L'endroit où ils se trouvaient était le plus tranquille et caché du reste de la salle. Elle délaissa la bouche de son compagnon, regardant droit devant elle. L'homme lisait et semblait passionné par sa lecture. L'une des deux femmes eut un petit rire et Juliette tourna la tête sur sa droite, refermant précipitamment les cuisses. Les femmes ne regardaient pas, et elle se rassura. Mais déjà, Roméo lui ouvrait de nouveau les jambes.

Juliette parlait bas et suppliait Roméo de la laisser tranquille. Il refusait, l'embrassait, la taquinait à voix basse, lui disait qu'il adorait l'embêter, l'embrassait encore et encore... Et elle recommençait, suppliait, sa respiration devenue saccadée, son souffle court, et sachant que Roméo ne forçait plus depuis longtemps sur ses cuisses largement ouvertes.
Juliette s'imaginait sous la table, toute écartée, pubis aux poils noirs qu'on ne pouvait pas ignorer même à quelques mètres, totalement offerte et Roméo ne cessait sa caresse sur le dessus de sa cuisse, la laissant libre de refermer ses jambes.
Nouveau rire de femme et Juliette se dégagea des lèvres de Roméo le cœur s'accélérant.
Regard à droite … Fausse alerte …
L'homme en face lui, regardait sous la table. Il la vit le regarder et très vite se replongea dans son journal. Elle referma lentement les jambes, comme s'il était de toutes façons trop tard et décida de changer de méthode avec son torsionnaire.

J'arrête... Le gars en face... Il regarde !

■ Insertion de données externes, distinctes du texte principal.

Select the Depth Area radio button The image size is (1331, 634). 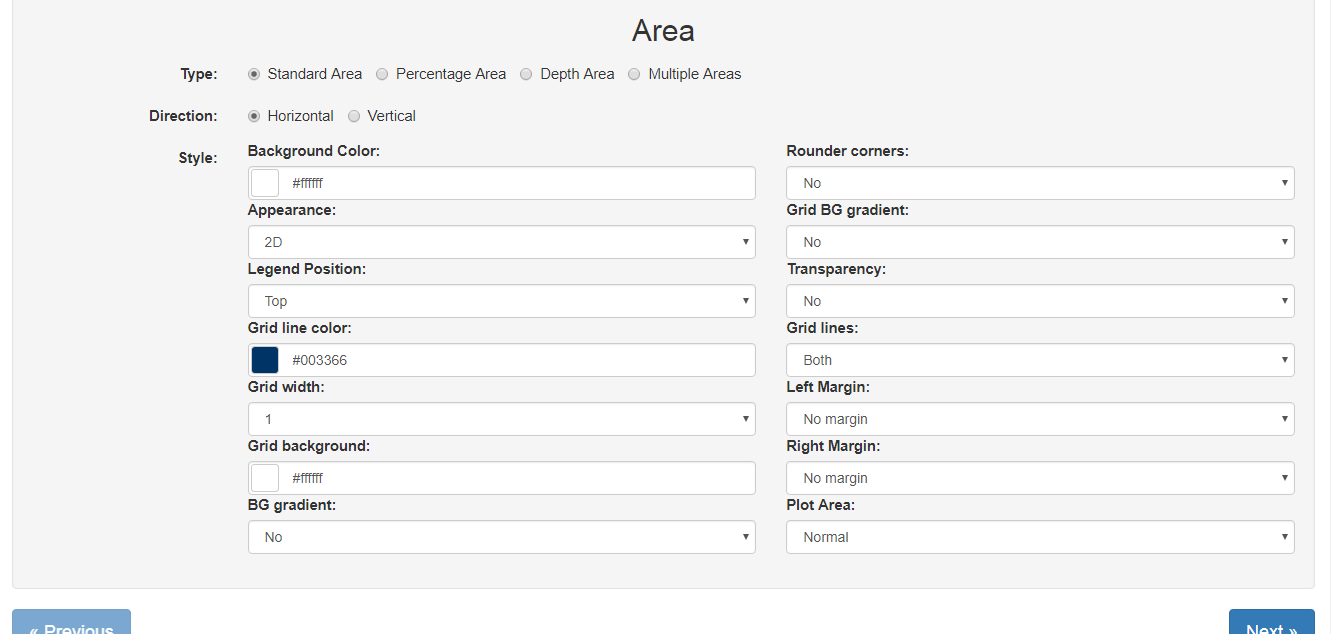coord(526,74)
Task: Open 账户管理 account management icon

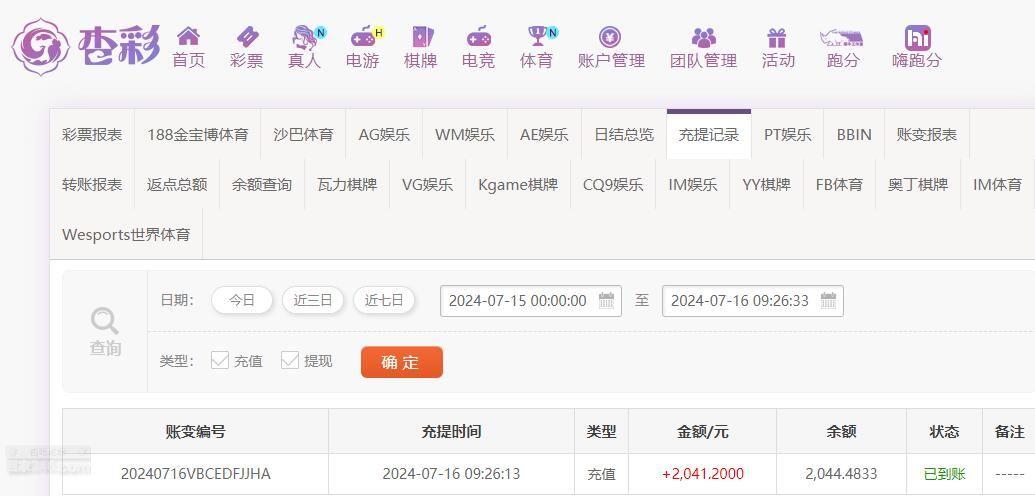Action: pos(611,36)
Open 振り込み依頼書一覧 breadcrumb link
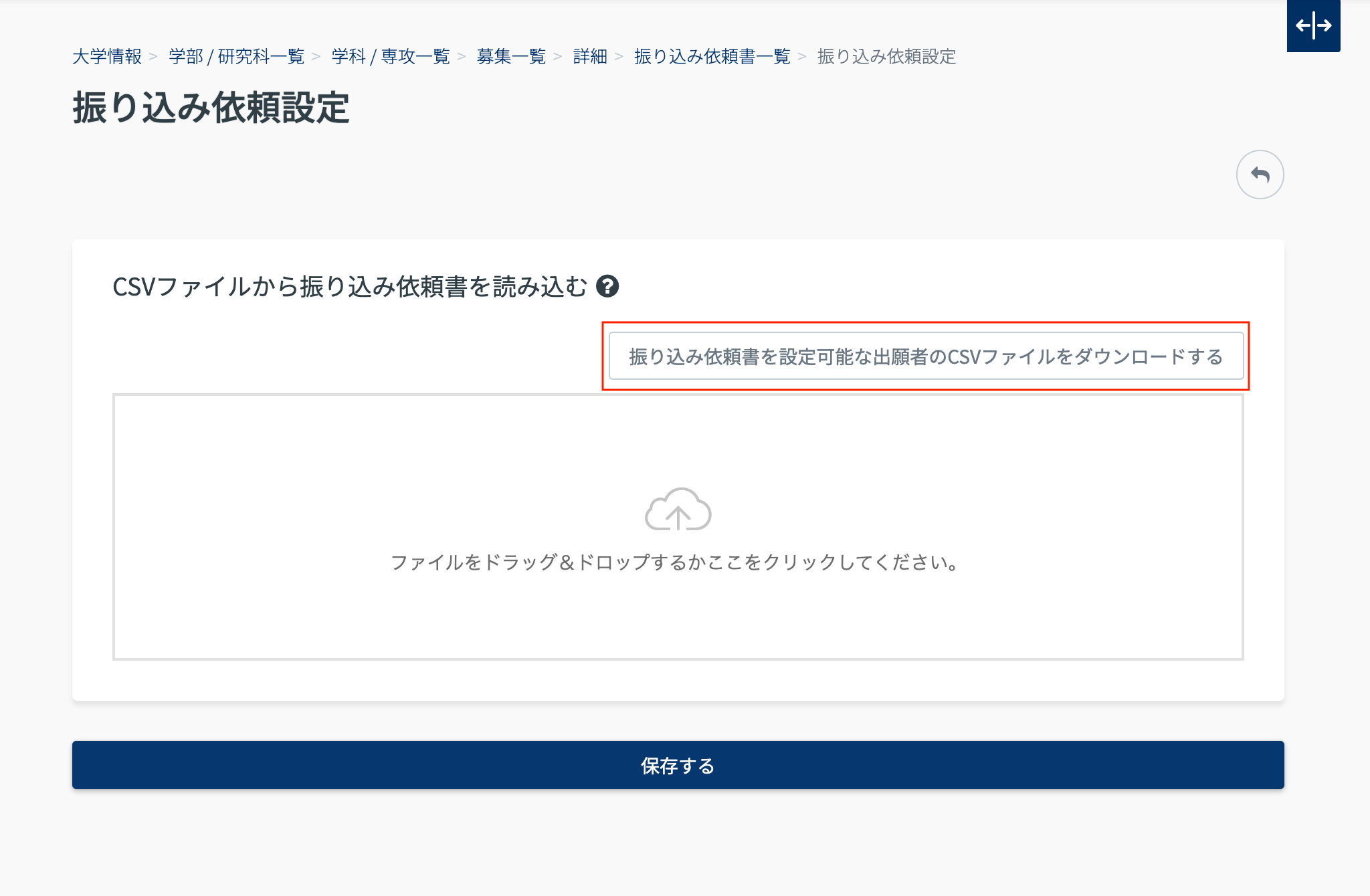The image size is (1370, 896). point(712,56)
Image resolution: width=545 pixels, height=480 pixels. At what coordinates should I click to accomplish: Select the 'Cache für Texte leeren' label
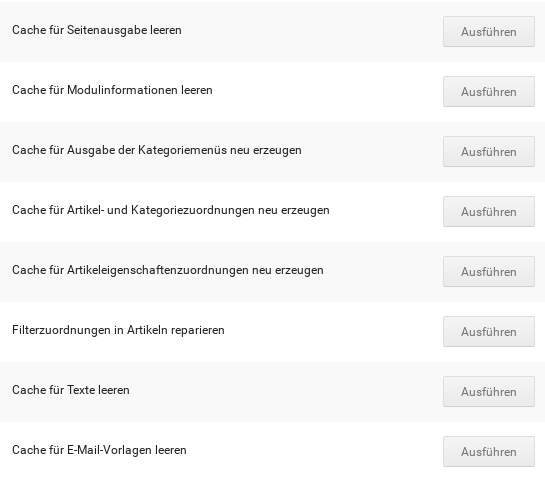tap(71, 390)
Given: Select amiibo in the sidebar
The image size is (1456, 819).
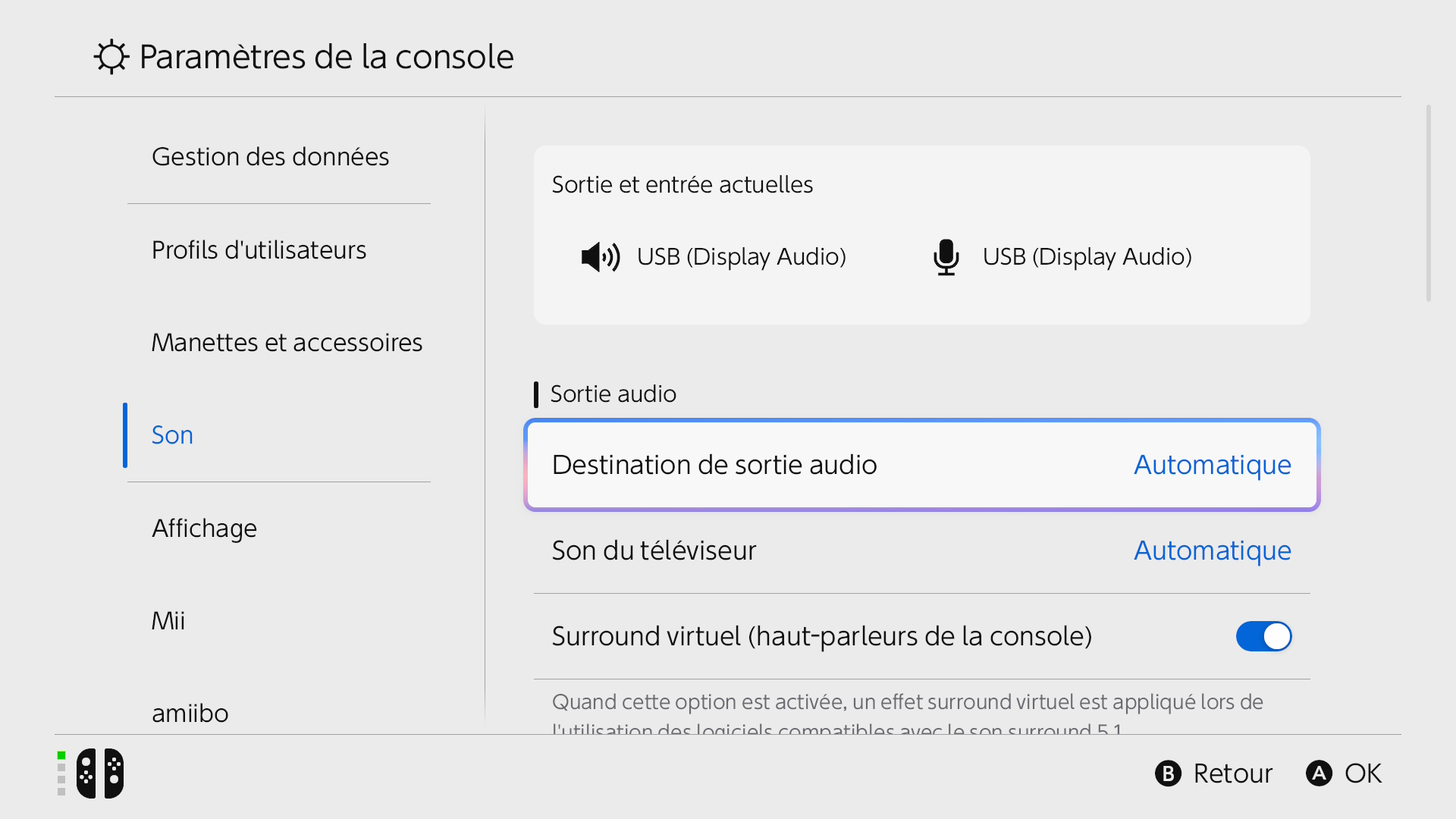Looking at the screenshot, I should click(x=190, y=714).
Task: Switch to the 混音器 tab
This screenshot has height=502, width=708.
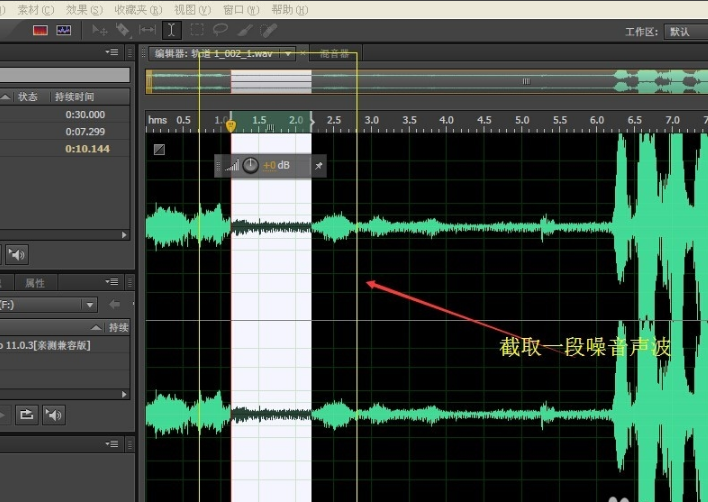Action: (x=334, y=53)
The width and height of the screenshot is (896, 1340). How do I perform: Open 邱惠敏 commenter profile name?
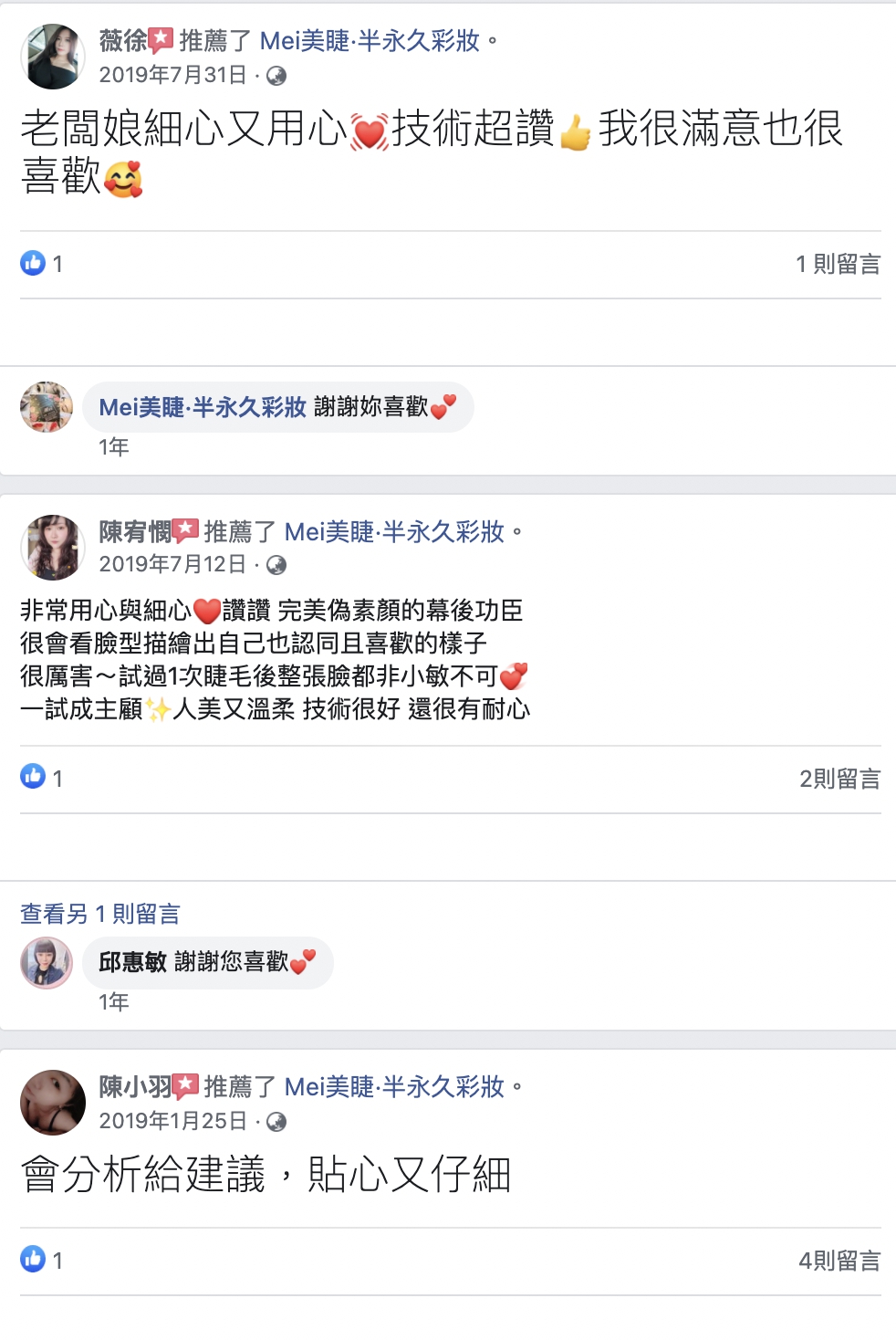point(132,961)
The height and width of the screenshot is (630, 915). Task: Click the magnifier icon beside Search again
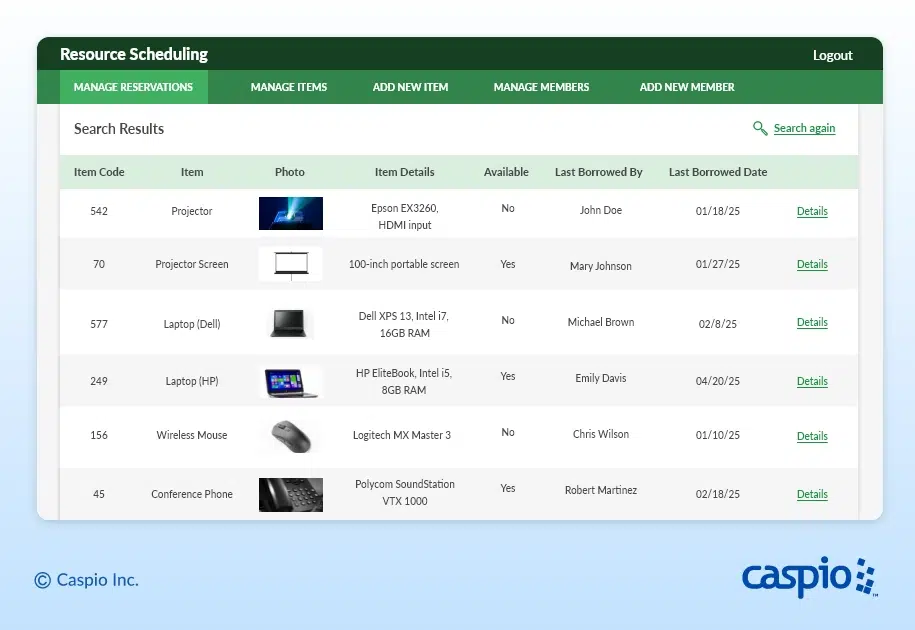[760, 128]
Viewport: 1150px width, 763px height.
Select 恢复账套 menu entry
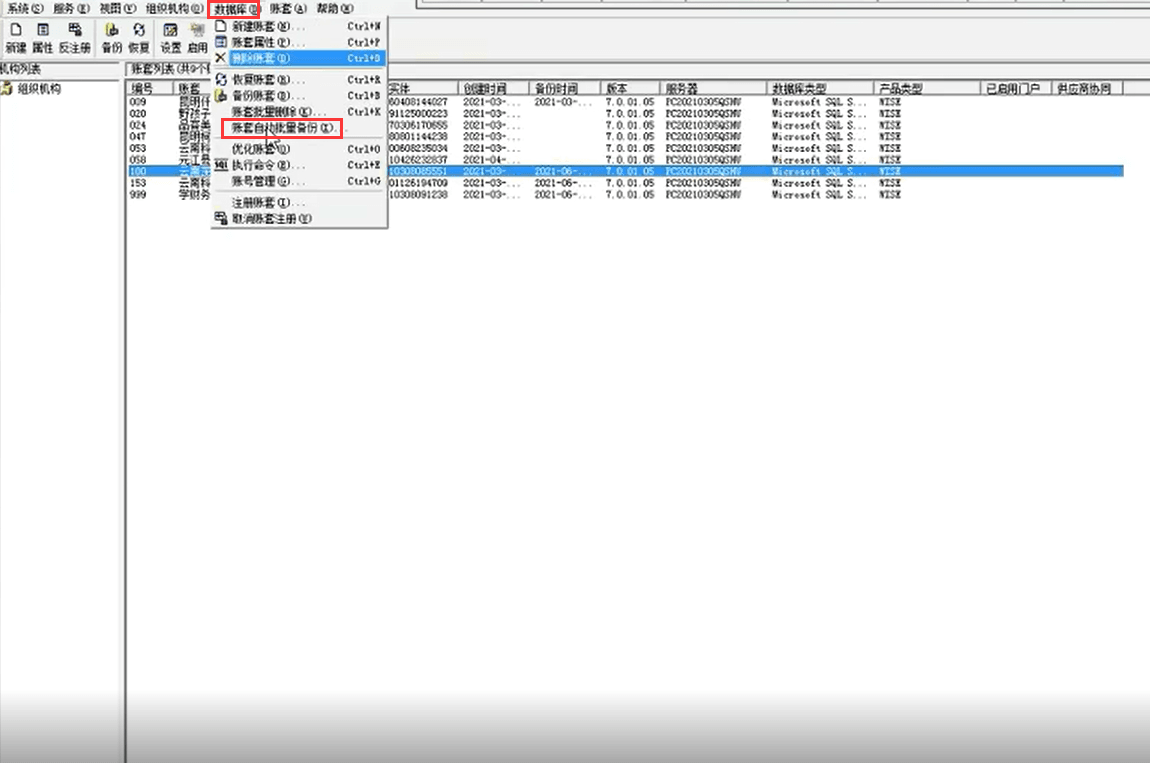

Elle avait parlé à voix basse et tressaillit quand Roméo répondit assez fort qu'il s'en moquait. Et l'embrassant doucement il ajouta très bas, qu'elle était à lui et qu'il aimait qu'elle montre sa beauté, qu'il avait envie qu'elle montre son envie de lui. Qu'eux seuls comptaient, eux et leurs désirs.
Juliette attendit, ne sachant que faire, la main de l'homme sur sa cuisse continuant sa caresse, ne la forçant en rien.
Roméo n'avait pas même jeté un œil sur l'homme, la dévorant des yeux, la taquinant de sa bouche. Sous la table, elle s'ouvrit à nouveau, peut-être plus encore qu'auparavant.
La main de Roméo bougea, et elle sentit ses doigts glisser dans ses poils et écarter ses lèvres. Elle gémit et attrappa la nuque de l'homme, le forçant à l'embrasser plus fort.
Les doigts jouèrent avec son clitoris, et elle haleta contre la bouche de Roméo, puis ils la possedèrent, s'enfonçant de plus en plus loin...
Juliette n'en pouvait plus, la jouissance montait, la peur également, peur ne ne plus pouvoir contenir son plaisir et de crier, peur de se faire surprendre... Et la honte soudain apparut.
Une brusque flambée de honte qui lui brula les joues. Honte plus puissante que le plaisir et la frayeur, plus puissante que tout. Elle bougea doucement les jambes, prête à cesser cette folie.
Et Roméo parla . Il lui dit qu'il voulait qu'elle jouisse. Qu'elle jouisse sur sa main. Maintenant...
Elle décolla son visage de celui de Roméo, haletante, bouche ouverte pour aspirer l'air qui lui manquait.. .
L'homme en face fixait ce qui se passait sous la table .
Juliette était tétanisée. Elle se savait trempée, ouverte sous les doigts qui la fouillaient, soumise aux doigts de son amant si étrange mais également soumise aux yeux de l'autre.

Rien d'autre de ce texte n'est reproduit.